**Problem details:** Where an image appears, leave it out; otherwise repeat the data exactly.

-- Data shown follows --

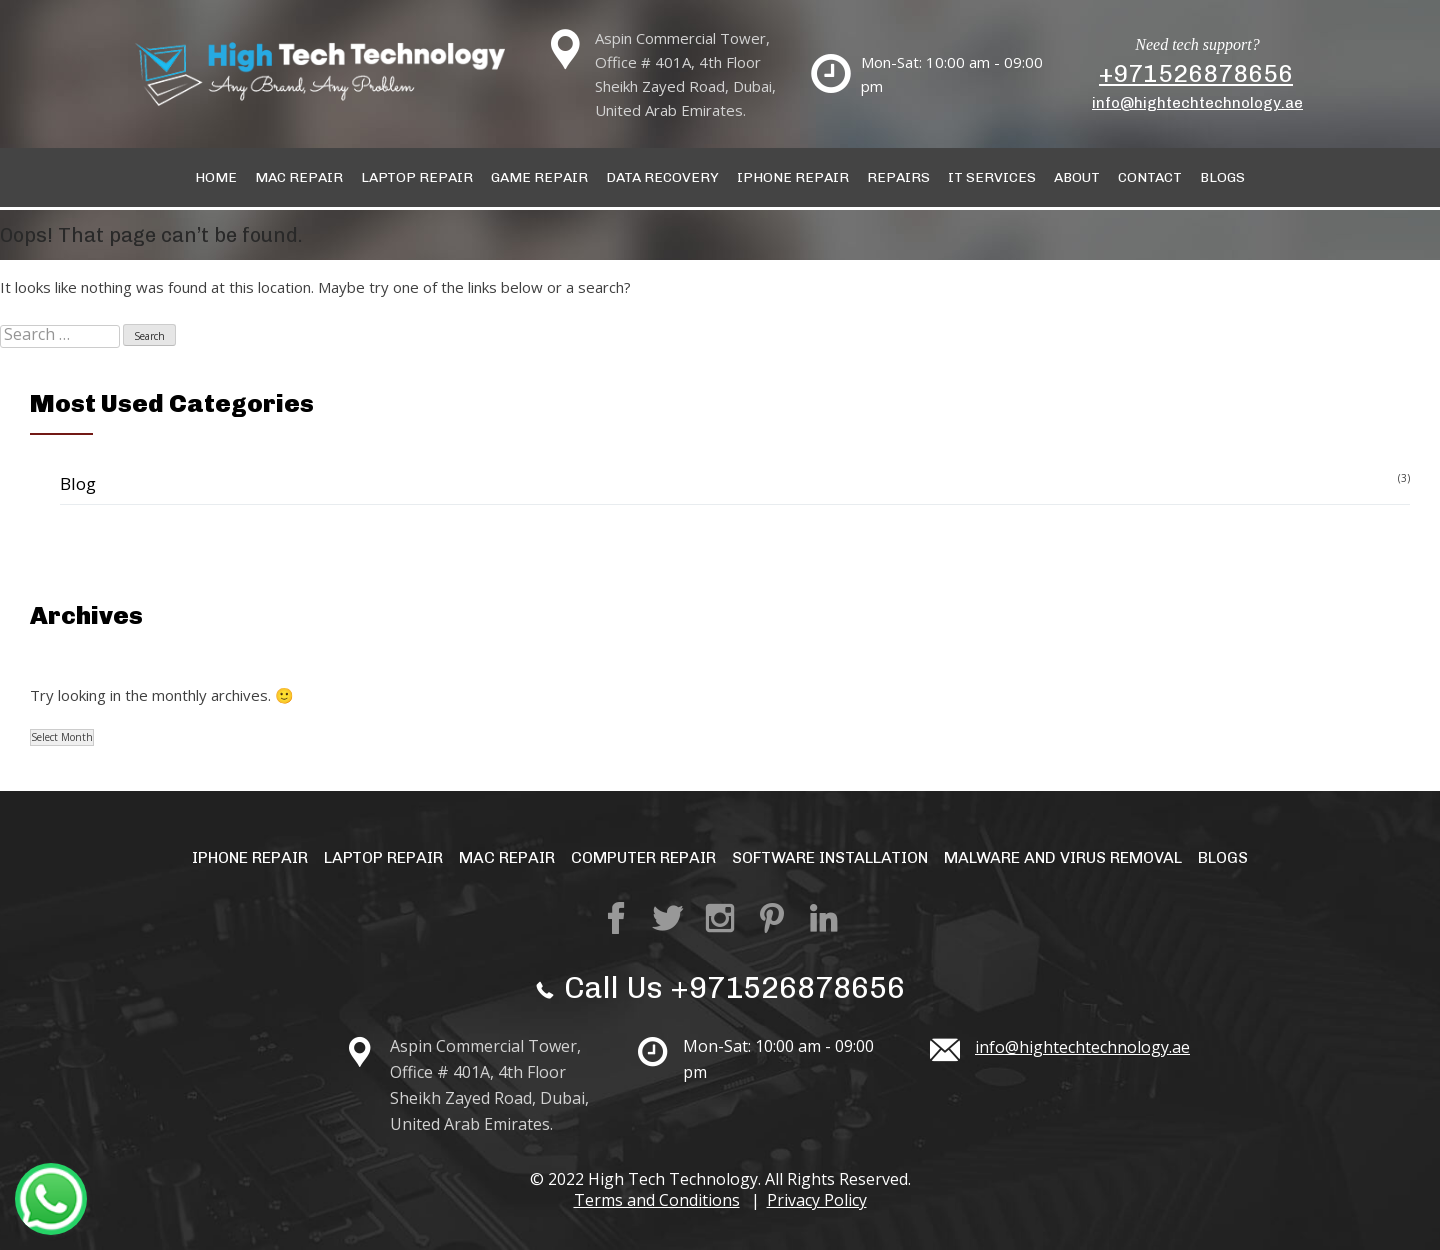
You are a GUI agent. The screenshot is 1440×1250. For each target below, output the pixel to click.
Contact (1150, 177)
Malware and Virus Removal (1063, 857)
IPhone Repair (793, 177)
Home (216, 177)
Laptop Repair (417, 177)
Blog (78, 483)
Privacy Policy (817, 1200)
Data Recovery (662, 177)
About (1077, 177)
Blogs (1222, 177)
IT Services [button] (992, 177)
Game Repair (539, 177)
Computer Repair (643, 857)
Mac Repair (299, 177)
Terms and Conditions (657, 1200)
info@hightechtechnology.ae (1197, 103)
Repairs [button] (898, 177)
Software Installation (830, 857)
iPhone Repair (250, 857)
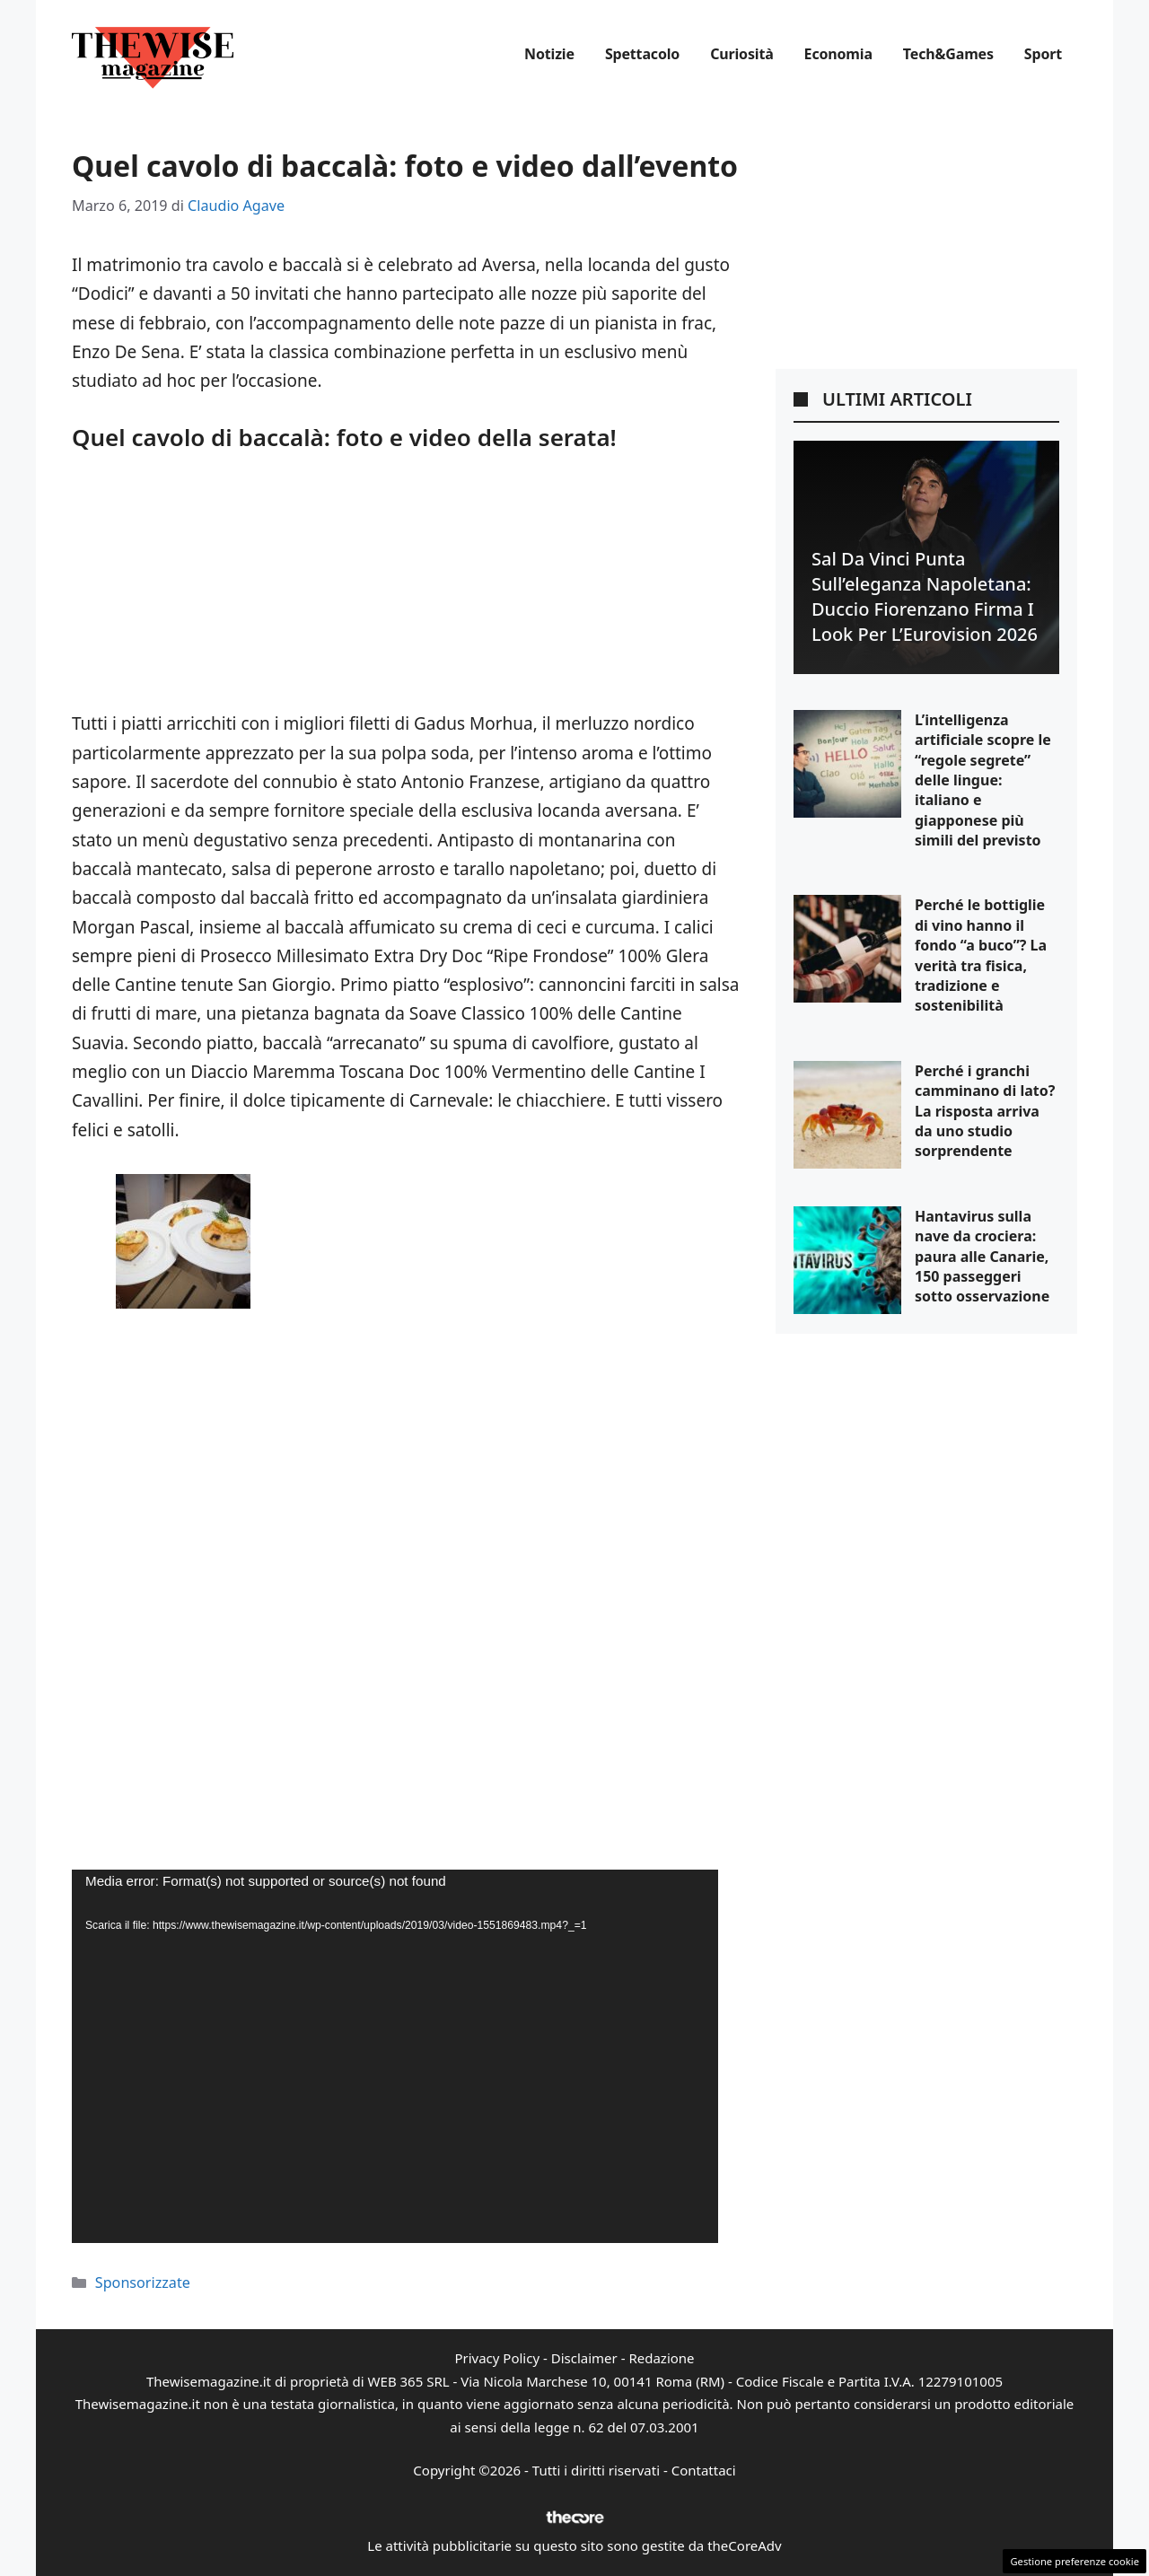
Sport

-- Data shown concluded --

**Response:**
You are a GUI agent. The screenshot is 1440×1250. For each target below, output the pixel to click.
Contact (1150, 177)
Malware and Virus Removal (1063, 857)
IPhone Repair (793, 177)
Home (216, 177)
Laptop Repair (417, 177)
Blog (78, 483)
Privacy Policy (817, 1200)
Data Recovery (662, 177)
About (1077, 177)
Blogs (1222, 177)
IT Services [button] (992, 177)
Game Repair (539, 177)
Computer Repair (643, 857)
Mac Repair (299, 177)
Terms and Conditions (657, 1200)
info@hightechtechnology.ae (1197, 103)
Repairs [button] (898, 177)
Software Installation (830, 857)
iPhone Repair (250, 857)
Sport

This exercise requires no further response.